___ EXCERPT PROVIDED
The Calculation Of Probabilistic Seismic Hazard Analysis (psha)

Seismic hazard analysis is a method used to assess the potential ground shaking caused by earthquakes, considering various seismic source models, magnitudes, distances, and depths. This assessment relies on ground motion prediction equations (GMPEs) to estimate shaking intensity. One widely used approach is Probabilistic Seismic Hazard Analysis (PSHA), which evaluates the likelihood of different levels of ground shaking occurring over a given time period.

The primary objective of PSHA is to estimate the annual frequencies of exceedence for various intensity measures (IM), such as Peak Ground Acceleration (PGA) and Spectral Acceleration (SA (T)). The result of this analysis is typically represented as a hazard curve, which shows the annual frequency of exceeding different levels of ground motion intensity. This approach helps in understanding seismic risk and is essential for earthquake-resistant design, land-use planning, and risk mitigation strategies. This method was introduced by Cornell, 1968. Then, McGuire, 2004 has developed more comprehensive of this method.

The PSHA has four steps to be analysed:

Identification and characterization of seismic source models
Estimation of earthquake occurrence model through the magnitude-frequency distribution
Calculation of ground motion for all possible magnitudes and distances
Probability calculation

We will explain for each setp above.

1. Seismic Source Models Identification

The first step in PSHA is the identification and characterization of seismic sources, also known as source zones, earthquake sources, seismic seismic zones or seismic source models, that could potentially affect the site of interest. These sources can be classified into three main types:

Area Sources – Used when specific faults cannot be identified, representing regions where earthquakes are assumed to occur with uniform probability.
Fault Sources – Defined based on known geological faults, where earthquake ruptures are expected to occur along fault lines.
Point Sources – Represent localized seismic activity, often used for isolated events or regions with sparse seismic data.
______
LIST OF TASKS:
a) Answer these questions about the text on probabilistic seismic hazard analysis:
(i) Who introduced the method, and in what year?
(ii) How many steps does the analysis have?
(iii) Which type of seismic source is used when specific faults cannot be identified?
b) Write a continuation of the text on probabilistic seismic hazard analysis, picking up right after its final sentence.
___ MATERIAL
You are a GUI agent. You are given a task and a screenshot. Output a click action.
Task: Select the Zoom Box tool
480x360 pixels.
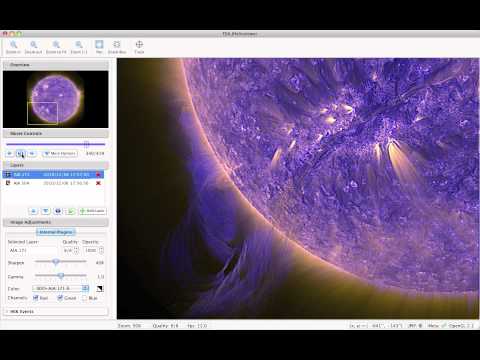point(117,47)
______
TASK-BY-TASK RESULTS:
a)
(i) Cornell, 1968
(ii) Four
(iii) Area sources

b)
In classical PSHA, seismicity within each source zone is often assumed to follow a uniform distribution, meaning earthquakes are equally likely to occur at any point within the defined area. By combining the earthquake occurrence probability distributions with the spatial extent of the sources, PSHA generates distributions for earthquake magnitude, location, and recurrence over time. Ultimately, a seismic source model can be viewed as a set of possible earthquake scenarios, each characterized by a specific magnitude, location, and seismic activity rate, which are essential inputs for estimating ground motion probabilities at a given site.

2. Earthquake Occurrence Model Estimation

Next, the earthquake occurrence model in terms of frequency-magnitude is estimated for each seismic source model. The model is assumed as Poisson distribution in time domain randomly. It explains that the future earthquake does not depend on the the past earthquake. The general model to describe the earthquake occurrence is Gutenberg-Richter relationship and it is also called as earthquake magnitude recurrence model as written in Equation 1,

\[log_{10} N = a - bM\]

where the \(N\) is the number of earthquakes or rate of earthquakes, \(M\) is the magnitude (it can refer to magnitude of completeness, \(M_c\)), \(a\) is the seismicity rate, and \(b\) is the ratio between the number of small and large earthquakes. This relationship is interpreted as a cumulative relationship of number of earthquakes with magnitude equal or greater than \(M\). The \(a\) and \(b\) values can be estimated by using either linear regression or Maximum-Likelihood method (Aki, 1965) as written in Equation 2

Maximum-Likelihood Estimation

\[b = \frac {log_{10} e} {\bar M - M_c}\]

where \(\bar M\) is the magnitude average and for the estimation variance of b-value can be estimated by using \(b_{std} = \frac {b} {\sqrt N}\). Then the Shi and Bolt, 1982 formulated another approach to estimate the variance of b-value as Equation 3 below

\[b_{std} = 2.30 b^2 \sqrt \frac {\Sigma_{i=1}^N (M_i - \bar M)^2} {N(N-1)}\]

where \(N\) is the number of earthquakes. The a-value is simple estimated by using Equation 4

\[a = log_{10} N + bM\]

where the \(log_{10} N\) is the number of earthquake when the \(M\) is equal to \(M_c\). All these parameters are determined by using earthquake catalog during a period of time. In general, the only mainshock (independent earthquake) is considered for this analysis.

3. Ground Motion Calculation

Furthermore, the calculation of ground motion and its uncertainty. This calculation make uses of a empirical equation which is called as Ground Motion Prediction Equations (GMPEs) (source 1, source 2). This approach is to estimate a potential ground motion level given by magnitude, type of source model, local site effect (\(V_s30\)), and distance from source to certain location. The ground motion level is represented as Peak Ground Acceleration (PGA), Peak Ground Velocity (PGV), Peak Ground Displacement (PGD), and Spectral Acceleration (SA).

For an example, we use the GMPE of Fukushima and Tanaka, 1990 as Equation 5 below

\[log_{10} A = aM_w - log_{10}(R + c10^{aM_w}) - bR + d\]

where \(A\) is in \(cm/s^2\), \(M_W\) is moment magnitude, \(R\) is the distance between source to a site, \(a=0.42\), \(b=0.0033\), \(c=0.025\), \(d=1.22\), and \(\sigma=0.28\) (standard deviation).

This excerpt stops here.